The two sides will hash things out over the next month, and it’s anyone’s guess what concessions might be made, if any. Make sure to check in with Refresh for an update in a few weeks. In the meantime, here’s our second Q&A on the issue, this one with Ryan Zinn, campaign director with the Fair World Project. (note: edited for length)
Your organization had contentions with Fair Trade USA leading up to the new policy. What were they?
Our initial issues go back just to basic process and transparency. Starting a couple years ago, we were one of several organizations lobbying hard to get Starbucks to commit to fair trade. Starbucks said they would start sourcing fair trade, which was great, but then they linked up with Fair Trade USA and a lot of deals went on behind the scenes in regards to volume and licensing fees. Then last year right around this time they changed their name from TransFair USA to Fair Trade USA, and a lot of folks were concerned because, one, that was done in a very closed manner, and two, we were concerned about the legal aspects of trademarking that name and what that means for the larger movement. So over the years, there’s been this unilateral approach that’s gotten people up in arms.

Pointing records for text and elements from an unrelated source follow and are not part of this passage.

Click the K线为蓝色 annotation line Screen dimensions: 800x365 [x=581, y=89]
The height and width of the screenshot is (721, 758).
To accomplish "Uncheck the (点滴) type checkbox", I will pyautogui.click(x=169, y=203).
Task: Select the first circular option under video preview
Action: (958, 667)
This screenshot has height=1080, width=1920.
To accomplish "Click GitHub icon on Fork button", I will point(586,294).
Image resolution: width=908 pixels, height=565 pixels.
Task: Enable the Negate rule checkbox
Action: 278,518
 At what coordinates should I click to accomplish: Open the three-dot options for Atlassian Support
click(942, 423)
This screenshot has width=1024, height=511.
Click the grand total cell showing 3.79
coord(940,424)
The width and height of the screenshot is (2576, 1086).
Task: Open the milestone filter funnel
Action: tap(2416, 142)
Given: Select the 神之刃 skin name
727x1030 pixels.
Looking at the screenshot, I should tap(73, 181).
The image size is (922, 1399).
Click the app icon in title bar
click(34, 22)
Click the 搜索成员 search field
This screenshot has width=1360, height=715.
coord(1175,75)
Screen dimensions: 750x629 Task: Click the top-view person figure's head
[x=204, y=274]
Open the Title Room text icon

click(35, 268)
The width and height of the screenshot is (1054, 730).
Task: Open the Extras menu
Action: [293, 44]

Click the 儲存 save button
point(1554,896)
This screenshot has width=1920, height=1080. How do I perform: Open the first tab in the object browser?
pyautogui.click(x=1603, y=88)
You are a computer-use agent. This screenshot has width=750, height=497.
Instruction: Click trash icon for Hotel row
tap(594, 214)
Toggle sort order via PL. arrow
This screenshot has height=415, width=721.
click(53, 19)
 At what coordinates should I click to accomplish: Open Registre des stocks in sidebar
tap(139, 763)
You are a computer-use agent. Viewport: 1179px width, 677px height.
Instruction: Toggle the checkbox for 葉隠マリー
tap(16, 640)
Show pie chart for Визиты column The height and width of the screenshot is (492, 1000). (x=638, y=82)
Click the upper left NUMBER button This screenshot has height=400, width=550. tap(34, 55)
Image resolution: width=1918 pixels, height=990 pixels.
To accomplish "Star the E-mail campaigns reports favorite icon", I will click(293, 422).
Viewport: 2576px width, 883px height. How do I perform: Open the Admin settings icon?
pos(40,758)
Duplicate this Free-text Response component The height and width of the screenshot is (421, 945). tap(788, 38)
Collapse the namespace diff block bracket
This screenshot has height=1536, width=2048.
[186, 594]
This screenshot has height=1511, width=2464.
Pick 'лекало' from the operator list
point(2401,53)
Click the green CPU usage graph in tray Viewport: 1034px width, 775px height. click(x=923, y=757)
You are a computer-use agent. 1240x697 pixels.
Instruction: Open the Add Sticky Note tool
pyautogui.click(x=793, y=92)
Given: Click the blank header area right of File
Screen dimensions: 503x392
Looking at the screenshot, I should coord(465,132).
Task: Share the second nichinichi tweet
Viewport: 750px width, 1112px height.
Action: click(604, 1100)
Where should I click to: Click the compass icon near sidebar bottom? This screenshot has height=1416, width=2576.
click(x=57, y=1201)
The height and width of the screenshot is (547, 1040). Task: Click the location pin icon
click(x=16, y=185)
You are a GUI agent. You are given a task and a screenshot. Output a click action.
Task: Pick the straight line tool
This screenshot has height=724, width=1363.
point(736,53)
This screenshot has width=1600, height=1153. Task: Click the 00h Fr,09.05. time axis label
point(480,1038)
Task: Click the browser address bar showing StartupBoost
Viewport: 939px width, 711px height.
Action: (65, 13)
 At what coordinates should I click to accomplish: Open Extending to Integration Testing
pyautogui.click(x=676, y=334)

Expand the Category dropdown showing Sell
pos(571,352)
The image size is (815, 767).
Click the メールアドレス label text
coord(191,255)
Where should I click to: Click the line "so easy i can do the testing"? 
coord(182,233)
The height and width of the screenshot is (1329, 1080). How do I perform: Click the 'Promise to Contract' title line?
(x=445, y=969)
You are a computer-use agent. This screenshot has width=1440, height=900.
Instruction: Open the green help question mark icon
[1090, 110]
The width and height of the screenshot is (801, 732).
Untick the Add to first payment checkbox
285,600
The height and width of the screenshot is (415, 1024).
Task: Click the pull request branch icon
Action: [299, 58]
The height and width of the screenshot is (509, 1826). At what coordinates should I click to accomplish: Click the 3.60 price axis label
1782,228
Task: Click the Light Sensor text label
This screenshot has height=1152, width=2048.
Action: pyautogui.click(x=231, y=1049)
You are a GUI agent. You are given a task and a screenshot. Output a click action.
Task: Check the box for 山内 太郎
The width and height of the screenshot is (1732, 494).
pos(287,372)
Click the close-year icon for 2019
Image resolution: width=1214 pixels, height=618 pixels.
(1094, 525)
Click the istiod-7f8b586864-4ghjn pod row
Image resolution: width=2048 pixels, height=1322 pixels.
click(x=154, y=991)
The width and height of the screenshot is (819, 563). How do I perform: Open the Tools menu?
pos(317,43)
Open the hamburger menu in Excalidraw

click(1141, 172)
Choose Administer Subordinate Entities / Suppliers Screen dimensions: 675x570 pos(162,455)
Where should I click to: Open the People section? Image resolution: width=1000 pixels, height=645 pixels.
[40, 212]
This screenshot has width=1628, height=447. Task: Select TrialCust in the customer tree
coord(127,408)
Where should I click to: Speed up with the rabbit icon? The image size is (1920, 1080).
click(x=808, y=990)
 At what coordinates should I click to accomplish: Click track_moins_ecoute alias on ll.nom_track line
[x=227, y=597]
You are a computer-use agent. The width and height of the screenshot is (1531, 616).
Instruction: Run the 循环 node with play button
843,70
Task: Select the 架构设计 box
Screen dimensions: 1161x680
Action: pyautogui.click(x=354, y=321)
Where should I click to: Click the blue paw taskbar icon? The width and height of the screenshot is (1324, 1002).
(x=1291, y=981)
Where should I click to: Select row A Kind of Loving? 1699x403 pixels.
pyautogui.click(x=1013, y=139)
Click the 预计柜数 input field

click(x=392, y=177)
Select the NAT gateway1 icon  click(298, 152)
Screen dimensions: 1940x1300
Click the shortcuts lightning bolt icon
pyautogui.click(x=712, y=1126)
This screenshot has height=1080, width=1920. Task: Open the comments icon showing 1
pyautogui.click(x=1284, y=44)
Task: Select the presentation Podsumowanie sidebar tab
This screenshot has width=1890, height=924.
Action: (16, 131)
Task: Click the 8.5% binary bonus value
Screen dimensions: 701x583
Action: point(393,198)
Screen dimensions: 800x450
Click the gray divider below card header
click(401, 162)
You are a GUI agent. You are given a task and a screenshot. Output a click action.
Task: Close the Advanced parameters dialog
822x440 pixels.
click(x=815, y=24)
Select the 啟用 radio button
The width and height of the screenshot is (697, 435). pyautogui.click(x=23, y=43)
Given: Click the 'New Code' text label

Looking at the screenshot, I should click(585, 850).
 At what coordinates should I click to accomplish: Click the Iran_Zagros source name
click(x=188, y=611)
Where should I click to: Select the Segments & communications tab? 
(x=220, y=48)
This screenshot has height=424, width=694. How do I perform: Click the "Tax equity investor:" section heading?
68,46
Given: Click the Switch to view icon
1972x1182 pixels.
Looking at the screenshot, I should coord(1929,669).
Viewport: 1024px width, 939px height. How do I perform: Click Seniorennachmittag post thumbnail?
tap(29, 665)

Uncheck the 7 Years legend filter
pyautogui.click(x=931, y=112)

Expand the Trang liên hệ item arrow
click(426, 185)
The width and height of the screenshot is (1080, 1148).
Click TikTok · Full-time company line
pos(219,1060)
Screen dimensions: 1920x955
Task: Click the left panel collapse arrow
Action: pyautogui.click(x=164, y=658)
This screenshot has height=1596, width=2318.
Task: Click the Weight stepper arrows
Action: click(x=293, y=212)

What about their new campaign and the decision to split from Fairtrade International (FLO)?
To be honest, I can see where FTUSA has some concerns. They’ve invested a lot in developing their brand, and FLO was requiring that everyone use the international symbol starting next year. But going on behind the scenes was a big push to let cocoa, coffee and sugar include hired labor or plantations. There’s no need to open fair trade to plantations at this point. Seventy percent of the world’s coffee is still grown by smallholders, small producers, small family farms. The vast majority of them do not have access to a fair market.
Why is the plantation or estate model not in keeping with the spirit of fair trade?
The experience that FLO has had with certifying plantations and estates has been really mixed. There are many situations like what we’ve seen in India, where there’s a workers’ union out in the field every day and can document labor abuses. With certification, you have maybe one or two visits a year, and the visits are publicized ahead of time. So you really have no balance of power. I thin there are development agencies and nonprofits that are already addressing these issues, and fair trade is just not the right model.
What about the exceptions FTUSA has said they’ll make for commercial availability?
That standard of commercial availability means that if an ingredient is commercially available in fair trade form, you have to source that in mixed-ingredient products. Paul Rice (FTUSA’s president) has essentially said they didn’t think this was applicable or doable here in the United States. They were asked, specifically, does this mean that a fair-trade chocolate bar could not contain any fair trade cocoa? And the answer is, technically, yes, and to us that’s a very big problem. As we’ve seen with organic over the past ten years, if it’s not in the standards then you’ve got a really hard time making it happen in policy.
What about FTUSA’s assertion that they’ll bring companies into compliance once they’re certified?
We’re all about transition. That’s what we want in all of this. But it has to be a documented, public and accountable process, and we don’t feel confident they’ll do that, given their history.
What does all of this mean for consumers?
We want to make sure we’re engaging consumers and making sure they are much more actively involved rather than just passively looking for the fair trade seal. Right now they’re looking for it, but if it only represents 2, 5, 10% ingredients, especially when you can certify more, that’s a major problem. Our experience in organics is that if you engage consumers they’ll play a much more active role in the marketplace.